[Dataset items]
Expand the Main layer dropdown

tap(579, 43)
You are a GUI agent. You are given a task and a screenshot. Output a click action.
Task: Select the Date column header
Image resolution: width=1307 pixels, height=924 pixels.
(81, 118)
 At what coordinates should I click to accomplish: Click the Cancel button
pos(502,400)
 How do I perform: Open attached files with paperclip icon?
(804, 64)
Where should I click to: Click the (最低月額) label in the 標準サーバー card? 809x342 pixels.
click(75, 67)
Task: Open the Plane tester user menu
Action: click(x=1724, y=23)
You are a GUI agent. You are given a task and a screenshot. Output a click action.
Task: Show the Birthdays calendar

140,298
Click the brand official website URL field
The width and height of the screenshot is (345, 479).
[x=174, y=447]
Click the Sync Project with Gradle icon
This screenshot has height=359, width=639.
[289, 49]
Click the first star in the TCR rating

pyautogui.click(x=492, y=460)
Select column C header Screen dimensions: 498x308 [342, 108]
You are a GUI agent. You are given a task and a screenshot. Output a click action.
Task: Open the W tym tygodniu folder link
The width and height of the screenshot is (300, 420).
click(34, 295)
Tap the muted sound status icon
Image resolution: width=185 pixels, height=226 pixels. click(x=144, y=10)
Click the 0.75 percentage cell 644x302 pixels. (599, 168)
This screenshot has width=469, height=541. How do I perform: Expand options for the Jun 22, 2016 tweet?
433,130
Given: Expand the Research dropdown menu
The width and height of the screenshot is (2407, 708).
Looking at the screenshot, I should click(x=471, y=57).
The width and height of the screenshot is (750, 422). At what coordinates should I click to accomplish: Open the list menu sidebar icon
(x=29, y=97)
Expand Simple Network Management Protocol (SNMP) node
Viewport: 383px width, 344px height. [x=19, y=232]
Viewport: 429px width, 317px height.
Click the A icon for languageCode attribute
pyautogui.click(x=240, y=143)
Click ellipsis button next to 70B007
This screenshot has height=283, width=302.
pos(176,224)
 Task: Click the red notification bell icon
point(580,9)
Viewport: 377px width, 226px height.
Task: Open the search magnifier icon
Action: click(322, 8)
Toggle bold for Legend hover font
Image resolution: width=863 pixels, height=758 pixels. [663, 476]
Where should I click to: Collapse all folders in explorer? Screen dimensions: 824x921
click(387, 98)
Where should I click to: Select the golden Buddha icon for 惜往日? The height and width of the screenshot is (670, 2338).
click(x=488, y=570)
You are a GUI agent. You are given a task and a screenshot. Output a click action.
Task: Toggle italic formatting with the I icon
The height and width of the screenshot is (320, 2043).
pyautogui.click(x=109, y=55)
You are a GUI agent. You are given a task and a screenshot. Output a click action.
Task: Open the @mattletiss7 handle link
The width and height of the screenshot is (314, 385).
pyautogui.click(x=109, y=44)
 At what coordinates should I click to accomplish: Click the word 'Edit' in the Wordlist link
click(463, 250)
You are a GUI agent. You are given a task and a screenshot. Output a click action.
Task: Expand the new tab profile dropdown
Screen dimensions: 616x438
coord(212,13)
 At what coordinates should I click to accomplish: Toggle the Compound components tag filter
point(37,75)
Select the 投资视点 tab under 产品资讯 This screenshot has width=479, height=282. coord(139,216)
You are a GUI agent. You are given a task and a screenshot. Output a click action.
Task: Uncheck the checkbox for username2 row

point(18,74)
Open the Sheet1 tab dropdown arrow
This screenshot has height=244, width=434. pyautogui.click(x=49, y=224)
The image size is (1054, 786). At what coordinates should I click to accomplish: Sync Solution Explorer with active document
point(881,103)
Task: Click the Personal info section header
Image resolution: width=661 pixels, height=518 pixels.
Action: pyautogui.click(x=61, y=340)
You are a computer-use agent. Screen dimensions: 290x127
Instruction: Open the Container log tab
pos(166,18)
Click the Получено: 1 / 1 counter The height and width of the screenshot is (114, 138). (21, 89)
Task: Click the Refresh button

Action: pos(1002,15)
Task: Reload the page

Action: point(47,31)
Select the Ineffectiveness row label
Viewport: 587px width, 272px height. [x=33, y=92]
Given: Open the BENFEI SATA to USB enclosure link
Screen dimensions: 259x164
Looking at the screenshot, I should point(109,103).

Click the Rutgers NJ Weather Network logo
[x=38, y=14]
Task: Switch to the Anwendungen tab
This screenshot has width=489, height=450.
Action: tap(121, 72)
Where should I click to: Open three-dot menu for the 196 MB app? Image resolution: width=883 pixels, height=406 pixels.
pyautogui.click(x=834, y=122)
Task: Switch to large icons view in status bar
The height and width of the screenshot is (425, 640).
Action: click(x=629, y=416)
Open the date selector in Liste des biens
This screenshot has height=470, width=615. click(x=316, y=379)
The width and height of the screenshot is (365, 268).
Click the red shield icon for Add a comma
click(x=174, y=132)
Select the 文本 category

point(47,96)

HOW TO COMPLETE THIS TASK: Those lines above that contain the string "header" should be returned.

EXERCISE SOLUTION:
Task: Select the Date column header
Select column C header Screen dimensions: 498x308 [342, 108]
Task: Click the Personal info section header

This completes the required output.